En el Mar de China Meridional los problemas de soberanía sobre sus más de 400 islas, arrecifes y bancos de arena, han sido una constante histórica desde mediados del siglo XX tras la segunda guerra mundial. El más importante de estos conflictos se da en las islas Spratly, donde hasta seis de estos países se disputan su soberanía y muchas de estas islas ya están ocupadas estratégicamente por diversos Estados a la espera de poder reclamar su soberanía respecto a todo el archipiélago. Estas reivindicaciones derivan de la posible existencia de importantes depósitos de hidrocarburos -hace cinco años atrás China y la petrolera Shell sellaron una alianza para explotar estos supuestos yacimientos- y por encontrarse en una zona de capital importancia para el comercio marítimo regional. El otro conflicto insular es el de las islas Paracelso -también llamadas Paracel-, al norte de las Spratly, donde también se vislumbra la posible existencia de petróleo y gas natural. En 1974 ya hubo enfrentamientos entre las fuerzas chinas y las de Vietnam del Sur en las islas Paracelso, el conflicto se reanudó entre ambos países en 1988, y se volvió a recrudecer en 1995 ya con la participación también de Filipinas ante la construcción de infraestructura por parte del gobierno chino en el atolón de Mischief Reef. En todos los casos, China logró reivindicar su control sobre los territorios en disputa.

Sin embargo y pese a que Vietnam ocupe 30 de estas islas y arrecifes, Malasia posea control sobre otros tres de estos y en una de ellas haya construido un hotel, y Filipinas también ejerza el control sobre una decena más, las políticas de ocupación y control implementadas por China en los últimos tiempos destacan por su ritmo y magnitud. La República Popular China ha ignorado sistemáticamente cualquier recomendación o resolución de los organismos internacionales al respecto.

El Mar de China Meridional tiene un valor geoestratégico fundamental para las economías que lindan con él, tanto por su valor en recursos naturales como por su centralidad como vía de comunicación.

Más allá de las reservas pesqueras que proveen de alimento a las poblaciones de la región, se estima que en el Mar de China Meridional existen 7 mil millones de barriles de reservas de petróleo y un estimado de 900 billones de pies cúbicos de gas natural.

──────────

§ **INSTRUCCIÓN DADA**
¿Puedes transcribir literalmente el fragmento del texto sobre el Mar de China Meridional que empieza en "Más allá de" y termina en "de gas natural."?

§ **DATOS MOSTRADOS**
──────────

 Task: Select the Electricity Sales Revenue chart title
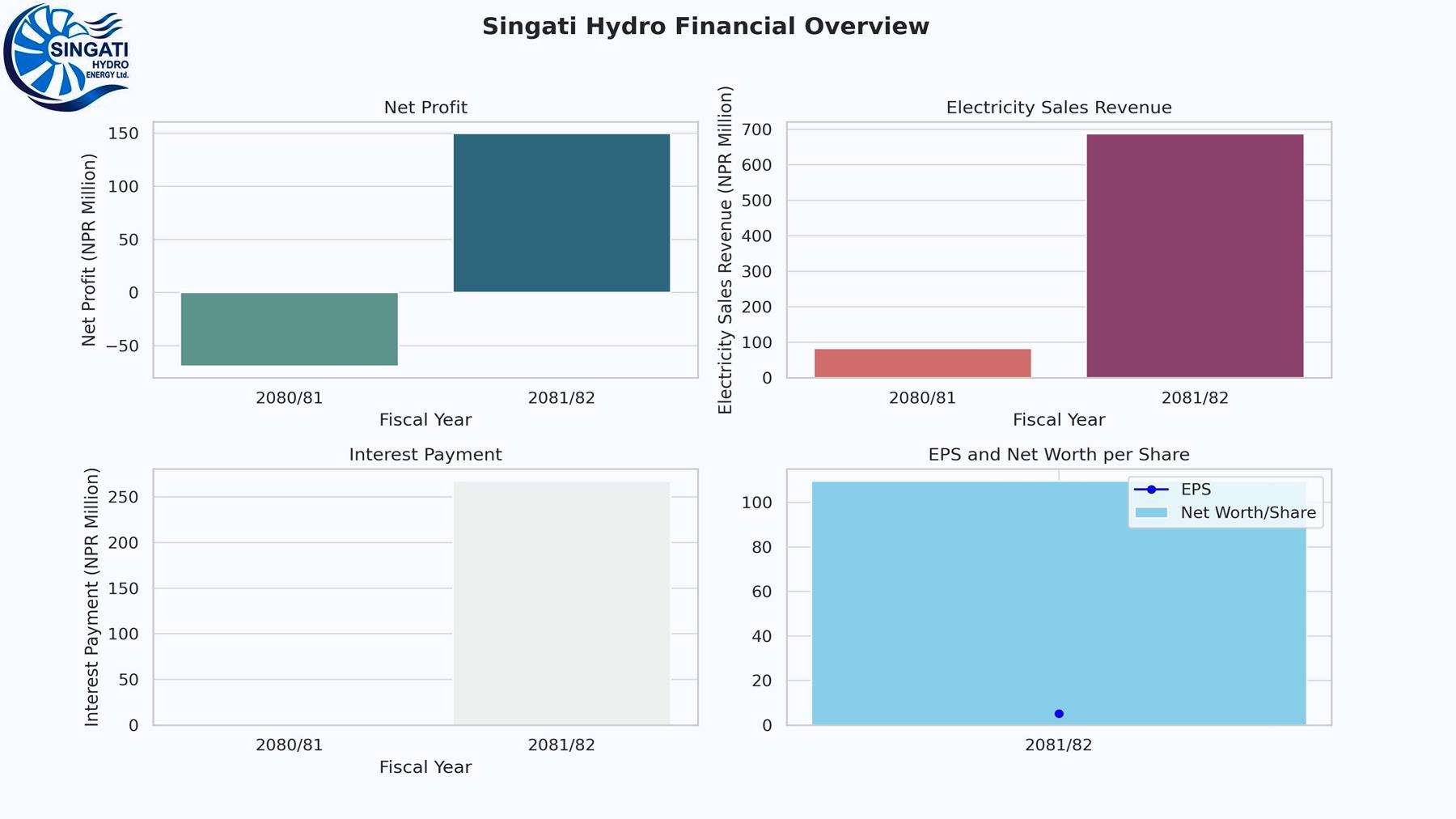click(x=1058, y=108)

──────────

§ **PROBLEMA RESUELTO**
Más allá de las reservas pesqueras que proveen de alimento a las poblaciones de la región, se estima que en el Mar de China Meridional existen 7 mil millones de barriles de reservas de petróleo y un estimado de 900 billones de pies cúbicos de gas natural.